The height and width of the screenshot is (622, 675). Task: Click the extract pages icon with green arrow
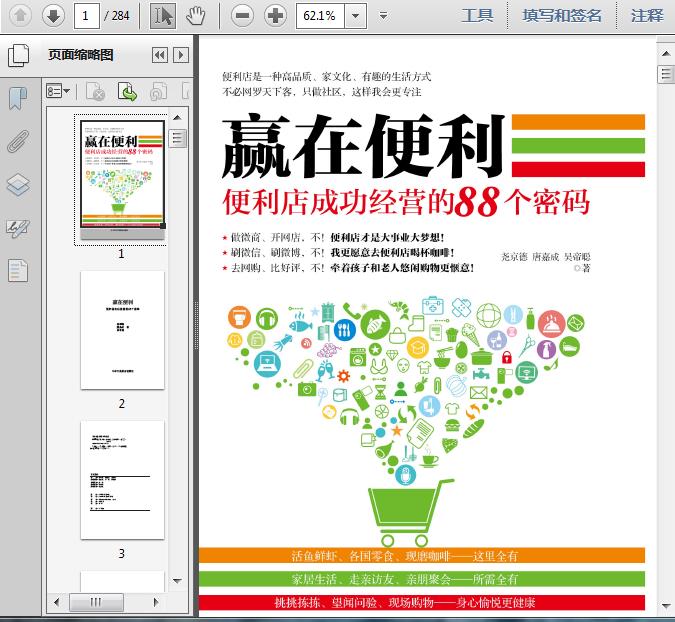pyautogui.click(x=127, y=92)
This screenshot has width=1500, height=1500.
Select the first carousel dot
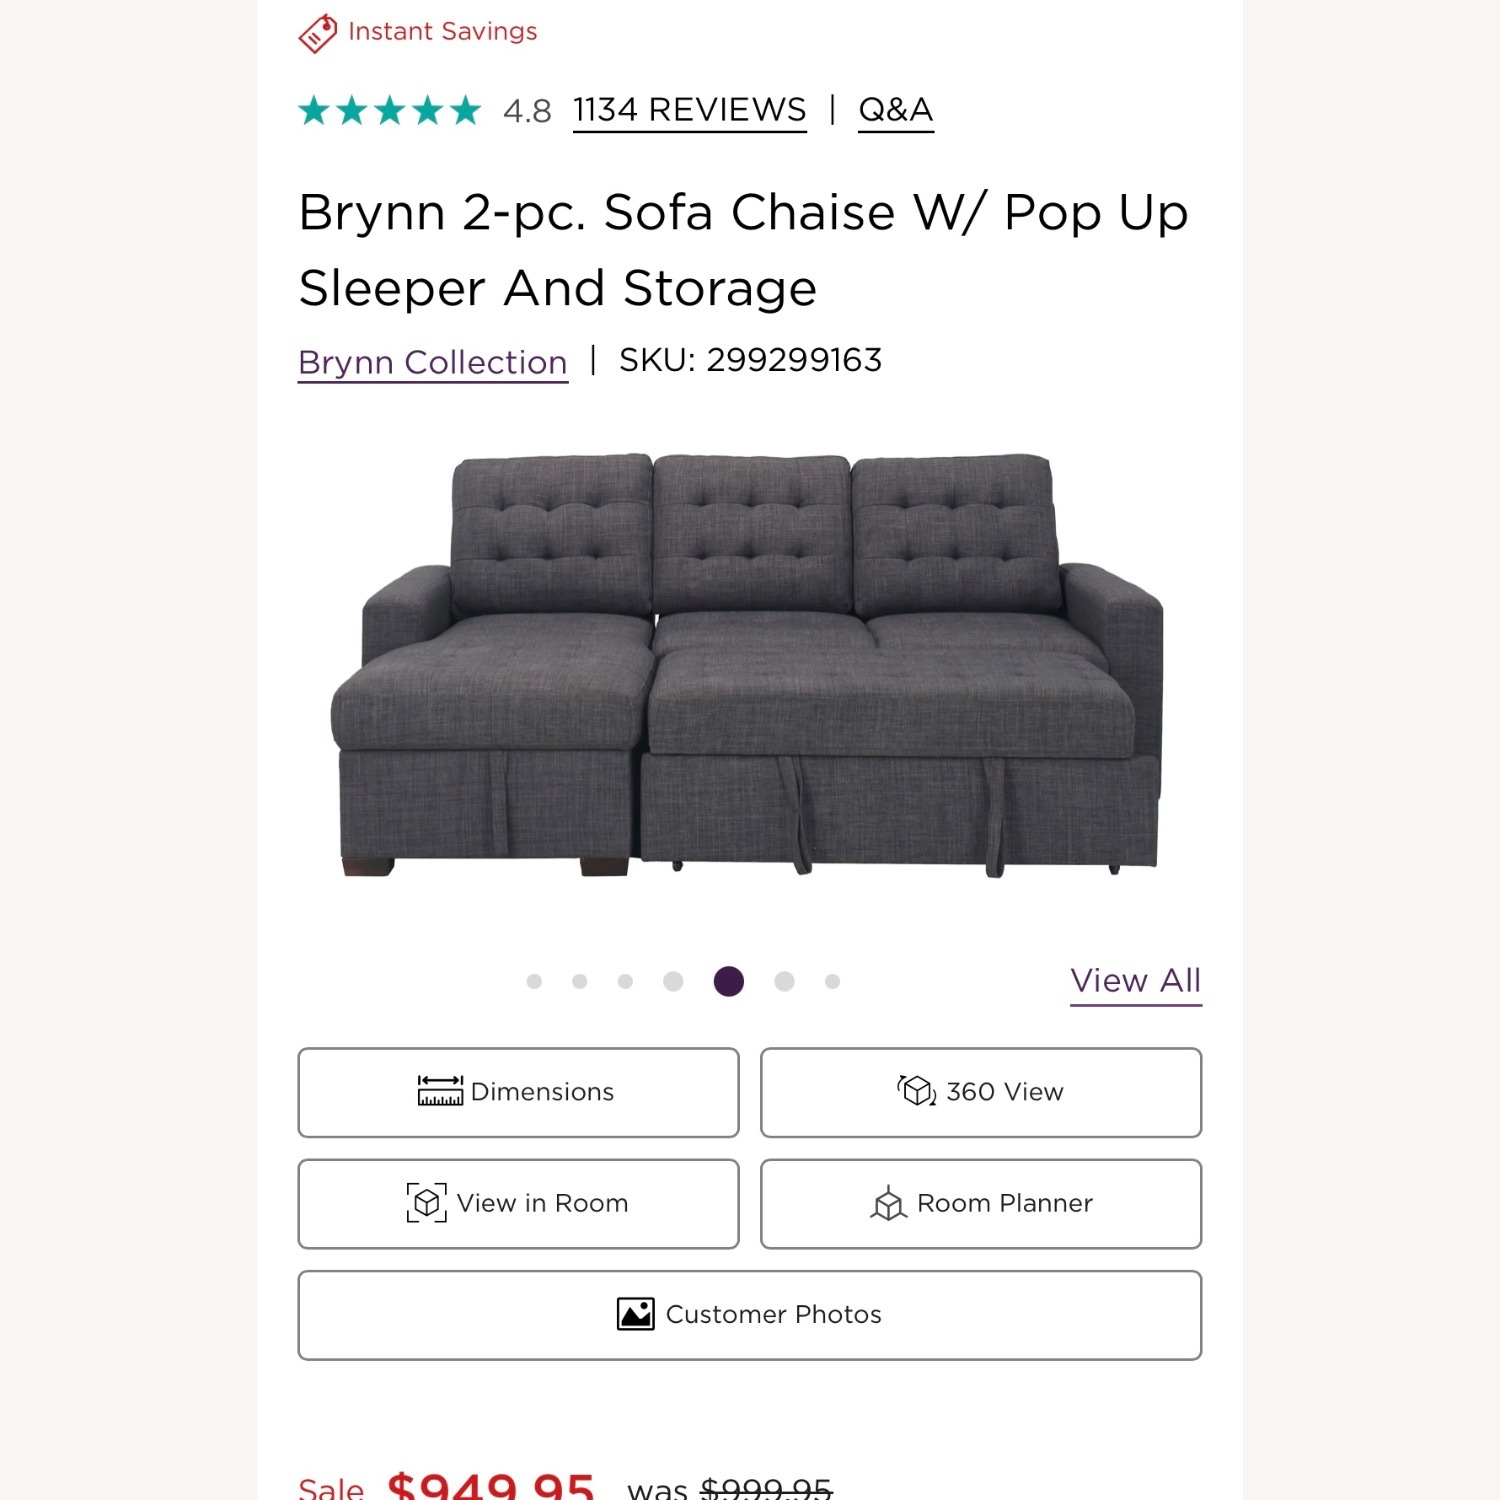point(533,981)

━━━━━━━━━━━━━━━━

[TASK ITEM]: Print the records above verbatim, pictures excluded.

[EXPECTED ANSWER]:
The height and width of the screenshot is (622, 675). Task: Click the extract pages icon with green arrow
pyautogui.click(x=127, y=92)
This screenshot has width=1500, height=1500.
Select the first carousel dot
point(533,981)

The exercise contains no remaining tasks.